TOPEKA A state senator today criticized the Kansas Department of Social and Rehabilitation Services for the way it launched a new electronic verification system intended to track the working hours of those providing in-home services to the disabled and frail elderly.
“This has been a disaster to say the least,” said Sen. Vicki Schmidt, a Topeka Republican and a member of the Senate Ways and Means Committee.
The new system, she said, has been fraught with administrative errors and false starts.
Schmidt said the agency's recent efforts to explain and correct the system’s shortcomings were “woefully inadequate.”
No one from SRS showed up for the Ways and Means committee hearing. Instead, the department was represented by Sara Arif, a spokeswoman for the Kansas Department on Aging.
“I am representing SRS,” Arif said.
“I think that’s sad,” Schmidt replied.
The senator said SRS should have been represented at the meeting by Pedro Moreno, deputy secretary in charge of disability and behavioral health services at SRS.
“It’s my understanding that he’s out of town until Thursday,” Schmidt said.
Sen. Carolyn McGinn, R-Sedgwick, the committee chair, said she would arrange for Moreno to meet with the committee later this week.
The new system is designed to prevent attendant care workers from billing the state’s Medicaid program for services they didn’t provide.
With the new system, workers are expected to use their cell phones to call a computerized tracking system, signaling when they arrive and leave a residence where they have provided care.
Officials at the Kansas Department on Aging have said they expect the system will save the agency $1.6 million a year and another $7 million for SRS.
Arif told the committee that SRS and KDoA have had to “resolve a bunch of issues” since September when a contractor, First Data, began installing the system.
KDoA’s portion of the system, she said, has been up and running for a week. She said she wasn’t sure about the SRS portion.
Ami Hyten, assistant director at the Topeka Independent Living and Resource Center, said the SRS-run portion of the system has had many setbacks.
“Back in December we got an email that said the system couldn’t accommodate decimals in the plans of care,” Hyten said. “Everything had to be a flat hour. So, if the plan of care was for 1.25 hours, we had to go in and round everything up or down. We did that.
“Then, we got an email that said, no, everything had to be converted to quarter-hour units,” she said. “So we had to go back in and change every single plan of care. For us, that’s like 400 cases.”

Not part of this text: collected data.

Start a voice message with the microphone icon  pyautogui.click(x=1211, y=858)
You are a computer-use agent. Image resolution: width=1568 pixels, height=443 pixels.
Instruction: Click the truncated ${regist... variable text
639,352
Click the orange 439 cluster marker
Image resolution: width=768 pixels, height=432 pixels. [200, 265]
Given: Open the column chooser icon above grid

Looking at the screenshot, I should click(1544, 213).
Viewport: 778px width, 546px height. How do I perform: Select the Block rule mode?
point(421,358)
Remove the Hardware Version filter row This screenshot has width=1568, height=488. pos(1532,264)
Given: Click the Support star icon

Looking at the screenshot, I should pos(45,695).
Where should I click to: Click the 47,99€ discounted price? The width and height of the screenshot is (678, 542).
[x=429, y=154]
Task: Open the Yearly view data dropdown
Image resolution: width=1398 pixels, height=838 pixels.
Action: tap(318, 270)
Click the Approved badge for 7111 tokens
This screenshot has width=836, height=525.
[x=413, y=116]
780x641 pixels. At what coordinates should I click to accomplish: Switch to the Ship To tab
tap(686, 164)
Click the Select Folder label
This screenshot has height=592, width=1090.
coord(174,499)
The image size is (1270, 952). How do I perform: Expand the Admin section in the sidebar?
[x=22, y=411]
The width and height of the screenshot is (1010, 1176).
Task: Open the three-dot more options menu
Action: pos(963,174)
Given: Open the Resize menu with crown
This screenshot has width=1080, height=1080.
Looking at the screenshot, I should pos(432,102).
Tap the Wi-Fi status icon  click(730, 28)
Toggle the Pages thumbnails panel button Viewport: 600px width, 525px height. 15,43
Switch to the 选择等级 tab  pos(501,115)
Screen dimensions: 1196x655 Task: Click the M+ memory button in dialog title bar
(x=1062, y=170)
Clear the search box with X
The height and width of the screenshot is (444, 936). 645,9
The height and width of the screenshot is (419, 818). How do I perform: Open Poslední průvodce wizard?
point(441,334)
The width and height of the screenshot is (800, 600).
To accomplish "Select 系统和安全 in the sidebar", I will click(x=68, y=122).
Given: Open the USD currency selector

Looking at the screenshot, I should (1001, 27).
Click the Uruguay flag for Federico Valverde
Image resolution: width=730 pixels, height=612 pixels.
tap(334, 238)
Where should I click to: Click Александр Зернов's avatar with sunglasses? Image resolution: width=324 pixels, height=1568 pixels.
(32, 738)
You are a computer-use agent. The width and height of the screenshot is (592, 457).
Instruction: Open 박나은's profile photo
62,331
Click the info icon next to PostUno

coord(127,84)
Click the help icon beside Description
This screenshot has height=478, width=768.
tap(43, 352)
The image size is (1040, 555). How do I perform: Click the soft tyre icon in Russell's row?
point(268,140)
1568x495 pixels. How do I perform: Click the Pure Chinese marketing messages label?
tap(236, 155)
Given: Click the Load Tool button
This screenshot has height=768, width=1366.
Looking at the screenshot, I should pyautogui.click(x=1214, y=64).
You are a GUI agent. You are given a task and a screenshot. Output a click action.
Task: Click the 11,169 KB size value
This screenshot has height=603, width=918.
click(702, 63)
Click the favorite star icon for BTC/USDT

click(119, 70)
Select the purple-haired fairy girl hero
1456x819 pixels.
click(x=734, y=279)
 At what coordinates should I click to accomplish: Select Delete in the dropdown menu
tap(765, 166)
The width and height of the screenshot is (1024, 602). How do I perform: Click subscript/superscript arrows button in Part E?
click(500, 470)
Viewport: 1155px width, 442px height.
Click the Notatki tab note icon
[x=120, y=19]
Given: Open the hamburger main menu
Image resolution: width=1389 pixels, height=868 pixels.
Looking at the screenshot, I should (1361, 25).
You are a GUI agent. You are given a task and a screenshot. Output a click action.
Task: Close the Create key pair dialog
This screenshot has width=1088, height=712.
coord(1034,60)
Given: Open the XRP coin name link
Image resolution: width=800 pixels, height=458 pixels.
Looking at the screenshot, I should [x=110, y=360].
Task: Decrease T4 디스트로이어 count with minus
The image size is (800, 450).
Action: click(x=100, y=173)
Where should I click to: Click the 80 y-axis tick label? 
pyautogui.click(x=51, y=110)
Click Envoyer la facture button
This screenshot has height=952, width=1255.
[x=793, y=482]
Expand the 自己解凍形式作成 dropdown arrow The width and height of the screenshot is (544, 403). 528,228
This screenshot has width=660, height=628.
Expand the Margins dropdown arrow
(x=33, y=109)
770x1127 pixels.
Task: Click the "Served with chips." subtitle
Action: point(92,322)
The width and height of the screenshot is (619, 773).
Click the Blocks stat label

And some workers continue to use paper time sheets rather than reveal a client's Medicaid number due to confidentiality concerns.
“We were told to just have the worker call the contractor with the consumer’s Medicaid number,” Hyten said. “But we’re refusing to do that because a person’s Medicaid number is second only to their Social Security number in terms of being a reservoir of personal information. For these people we continue to use the paper time sheets,” she said.
The new system, Hyten said, took effect Jan. 16, which was a state holiday.
“That was Martin Luther King Day,” she said. “So there wasn’t anybody at SRS to answer the phones when people couldn’t get it to work.”
Hyten said she decided to work despite the holiday.
“The phone rang constantly,” she said. “At the end of four hours, I had 10 pages in messages from people calling to say the system wasn’t working. It was a total train wreck.”
In recent months, KDoA and SRS also have changed the way they pay for attendant care services. The average worker, Arif said, is now paid $8.98 an hour.
“You can really hire people who will do a decent job for $8.98 an hour?” asked Sen. Mark Taddiken, a Clifton Republican.
“People have been able to,” Arif said. “We have direct-service workers who work for that rate, yes.”
Taddiken said his constituents have told him they’re “really struggling to find someone, and then if they do, they can’t keep them.”